What is asked = Please retype, line for line, the part of the records below that opens with the line containing "Given: Select the Weekly frequency option" and runs through the end of the records, including both ends.

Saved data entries
----

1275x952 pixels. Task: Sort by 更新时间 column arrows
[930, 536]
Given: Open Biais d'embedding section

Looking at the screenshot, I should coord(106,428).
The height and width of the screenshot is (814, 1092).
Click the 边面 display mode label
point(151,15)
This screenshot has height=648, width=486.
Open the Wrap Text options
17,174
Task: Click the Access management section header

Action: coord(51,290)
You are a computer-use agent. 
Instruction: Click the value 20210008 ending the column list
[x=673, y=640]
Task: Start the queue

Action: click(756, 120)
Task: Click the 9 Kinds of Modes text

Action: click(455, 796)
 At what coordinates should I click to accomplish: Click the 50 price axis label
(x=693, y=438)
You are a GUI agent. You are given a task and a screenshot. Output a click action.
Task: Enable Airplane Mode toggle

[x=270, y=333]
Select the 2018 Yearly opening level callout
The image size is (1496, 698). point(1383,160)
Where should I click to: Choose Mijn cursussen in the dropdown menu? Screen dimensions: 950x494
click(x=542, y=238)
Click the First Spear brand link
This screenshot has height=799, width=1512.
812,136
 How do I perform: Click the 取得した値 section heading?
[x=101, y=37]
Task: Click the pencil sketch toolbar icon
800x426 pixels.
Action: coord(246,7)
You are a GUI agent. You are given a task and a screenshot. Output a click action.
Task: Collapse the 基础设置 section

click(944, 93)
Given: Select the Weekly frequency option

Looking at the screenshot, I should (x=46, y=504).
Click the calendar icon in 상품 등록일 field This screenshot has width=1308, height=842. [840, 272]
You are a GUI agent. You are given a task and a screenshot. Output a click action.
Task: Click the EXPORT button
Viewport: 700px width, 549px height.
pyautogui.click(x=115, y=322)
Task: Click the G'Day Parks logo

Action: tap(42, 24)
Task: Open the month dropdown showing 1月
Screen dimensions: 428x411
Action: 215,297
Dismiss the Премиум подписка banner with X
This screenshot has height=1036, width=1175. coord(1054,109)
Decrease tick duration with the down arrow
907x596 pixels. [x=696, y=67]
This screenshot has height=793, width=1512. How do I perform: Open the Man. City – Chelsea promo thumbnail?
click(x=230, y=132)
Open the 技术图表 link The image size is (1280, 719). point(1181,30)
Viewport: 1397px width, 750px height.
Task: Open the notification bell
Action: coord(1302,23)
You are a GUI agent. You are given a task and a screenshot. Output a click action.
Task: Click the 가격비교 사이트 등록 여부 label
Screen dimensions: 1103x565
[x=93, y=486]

----

Result =
Given: Select the Weekly frequency option

Looking at the screenshot, I should (x=46, y=504).
Click the calendar icon in 상품 등록일 field This screenshot has width=1308, height=842. [840, 272]
You are a GUI agent. You are given a task and a screenshot. Output a click action.
Task: Click the EXPORT button
Viewport: 700px width, 549px height.
pyautogui.click(x=115, y=322)
Task: Click the G'Day Parks logo

Action: tap(42, 24)
Task: Open the month dropdown showing 1月
Screen dimensions: 428x411
Action: 215,297
Dismiss the Премиум подписка banner with X
This screenshot has height=1036, width=1175. coord(1054,109)
Decrease tick duration with the down arrow
907x596 pixels. [x=696, y=67]
This screenshot has height=793, width=1512. How do I perform: Open the Man. City – Chelsea promo thumbnail?
click(x=230, y=132)
Open the 技术图表 link The image size is (1280, 719). point(1181,30)
Viewport: 1397px width, 750px height.
Task: Open the notification bell
Action: coord(1302,23)
You are a GUI agent. You are given a task and a screenshot. Output a click action.
Task: Click the 가격비교 사이트 등록 여부 label
Screen dimensions: 1103x565
[x=93, y=486]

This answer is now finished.